The collaboration between disabled individuals and PlayStation is also indicative of the industry’s commitment to furthering accessibility. Project Leonardo shares similarities with Microsoft's Xbox Adaptive Controller. On Xbox and Windows systems, players can activate a feature called Copilot, allowing them to connect two controllers that act as a single device. For physically disabled players who struggle to reach certain inputs or even press specific buttons, the opportunity to choose is crucial. In a press release, a Sony Interactive Entertainment spokesperson explained the mechanics behind PlayStation’s version of Copilot:

Project Leonardo “can be used as a stand-alone controller or paired with additional Project Leonardo or DualSense wireless controllers. Up to two Project Leonardo controllers and one DualSense wireless controller can be used together as a single virtual controller, allowing players to mix and match devices to fit their particular gameplay needs or to play collaboratively with others. For example, players can augment their DualSense controller with a Project Leonardo controller or use two Project Leonardo controllers on their own. A friend or family member can also assist by helping to control the player’s game character with a DualSense controller or a second Project Leonardo controller. The controllers can be dynamically turned on or off and used in any combination.”

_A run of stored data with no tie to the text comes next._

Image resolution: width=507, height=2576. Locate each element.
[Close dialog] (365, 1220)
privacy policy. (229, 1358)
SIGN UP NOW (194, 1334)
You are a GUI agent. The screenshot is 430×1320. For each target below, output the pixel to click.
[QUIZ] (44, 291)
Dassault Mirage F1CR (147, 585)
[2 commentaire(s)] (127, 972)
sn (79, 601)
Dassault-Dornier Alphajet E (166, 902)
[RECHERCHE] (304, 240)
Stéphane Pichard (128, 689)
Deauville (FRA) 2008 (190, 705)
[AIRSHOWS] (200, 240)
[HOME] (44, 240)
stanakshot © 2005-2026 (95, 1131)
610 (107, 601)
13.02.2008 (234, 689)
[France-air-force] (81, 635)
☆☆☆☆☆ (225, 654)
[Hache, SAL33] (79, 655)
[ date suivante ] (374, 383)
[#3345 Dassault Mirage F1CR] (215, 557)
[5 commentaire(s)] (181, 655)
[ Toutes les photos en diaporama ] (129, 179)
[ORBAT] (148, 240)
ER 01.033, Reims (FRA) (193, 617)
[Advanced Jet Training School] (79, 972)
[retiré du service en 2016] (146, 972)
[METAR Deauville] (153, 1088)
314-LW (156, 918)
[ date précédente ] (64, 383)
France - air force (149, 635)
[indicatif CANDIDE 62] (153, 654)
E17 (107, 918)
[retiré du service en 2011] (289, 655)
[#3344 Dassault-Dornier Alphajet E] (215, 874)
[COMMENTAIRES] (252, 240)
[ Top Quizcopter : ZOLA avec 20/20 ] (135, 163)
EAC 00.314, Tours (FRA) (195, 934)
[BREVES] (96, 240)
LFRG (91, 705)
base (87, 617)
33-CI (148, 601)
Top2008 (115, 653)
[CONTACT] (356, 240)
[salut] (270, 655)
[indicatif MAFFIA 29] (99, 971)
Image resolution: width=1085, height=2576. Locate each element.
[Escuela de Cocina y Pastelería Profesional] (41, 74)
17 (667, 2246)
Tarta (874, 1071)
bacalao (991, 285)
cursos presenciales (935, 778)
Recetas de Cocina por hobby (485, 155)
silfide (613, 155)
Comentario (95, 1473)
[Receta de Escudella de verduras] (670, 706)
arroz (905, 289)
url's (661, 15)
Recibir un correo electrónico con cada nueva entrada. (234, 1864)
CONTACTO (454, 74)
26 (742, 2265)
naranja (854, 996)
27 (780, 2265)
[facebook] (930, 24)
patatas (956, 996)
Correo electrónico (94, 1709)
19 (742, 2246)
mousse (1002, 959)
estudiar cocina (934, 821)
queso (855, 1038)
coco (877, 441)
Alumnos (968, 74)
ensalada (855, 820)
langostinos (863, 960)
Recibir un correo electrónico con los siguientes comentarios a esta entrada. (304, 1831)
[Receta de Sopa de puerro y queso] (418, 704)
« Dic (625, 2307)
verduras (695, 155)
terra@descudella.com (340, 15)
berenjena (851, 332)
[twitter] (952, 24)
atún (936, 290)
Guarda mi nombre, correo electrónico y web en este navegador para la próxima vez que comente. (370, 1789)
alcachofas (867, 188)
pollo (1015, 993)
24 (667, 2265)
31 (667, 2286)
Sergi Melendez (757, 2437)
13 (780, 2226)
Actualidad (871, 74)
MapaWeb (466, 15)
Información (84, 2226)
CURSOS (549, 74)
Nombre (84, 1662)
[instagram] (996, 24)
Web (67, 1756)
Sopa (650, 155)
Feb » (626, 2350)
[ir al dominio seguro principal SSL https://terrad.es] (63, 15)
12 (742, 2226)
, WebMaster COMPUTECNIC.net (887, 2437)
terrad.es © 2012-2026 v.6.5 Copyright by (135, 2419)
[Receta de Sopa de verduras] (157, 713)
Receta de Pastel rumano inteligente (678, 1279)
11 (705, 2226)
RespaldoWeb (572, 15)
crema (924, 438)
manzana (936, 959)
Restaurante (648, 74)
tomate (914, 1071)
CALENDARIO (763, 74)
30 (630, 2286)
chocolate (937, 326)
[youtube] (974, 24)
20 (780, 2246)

Aside from the ability to use more than one of the new controllers, the new device can also be paired with external third-party buttons and switches to enhance its overall accessibility. Sony didn’t say whether Project Leonardo will be compatible with the Logitech Adaptive Kit or what PC interoperability there will be, or even if Project Leonardo will be the device's final name when it goes to market. But more alternatives mean that physically disabled players won’t be restricted in their setups. And, as Jim Ryan notes, that’s the goal. 

With more games, and now consoles, open to all gamers, including disabled individuals, players can explore and experience the same pop-culture-defining moments that games continue to create. Project Leonardo is just one tool in an ever-growing arsenal of accessibility. But for physically disabled people who are unable to use a PS5, this controller will bridge the gap.

“Our mission is to use technology and innovation to make gaming more accessible for everyone,” Ryan says. “We’re working toward a future where players of all abilities can share in the joy of gaming. Whether through in-game accessibility settings, platform UI features, or new products like Project Leonardo, our PlayStation Studios and product development teams are deeply passionate about making that a reality. Our hope is that the gaming industry will become even more inclusive, and we’re grateful to play a part in this journey.”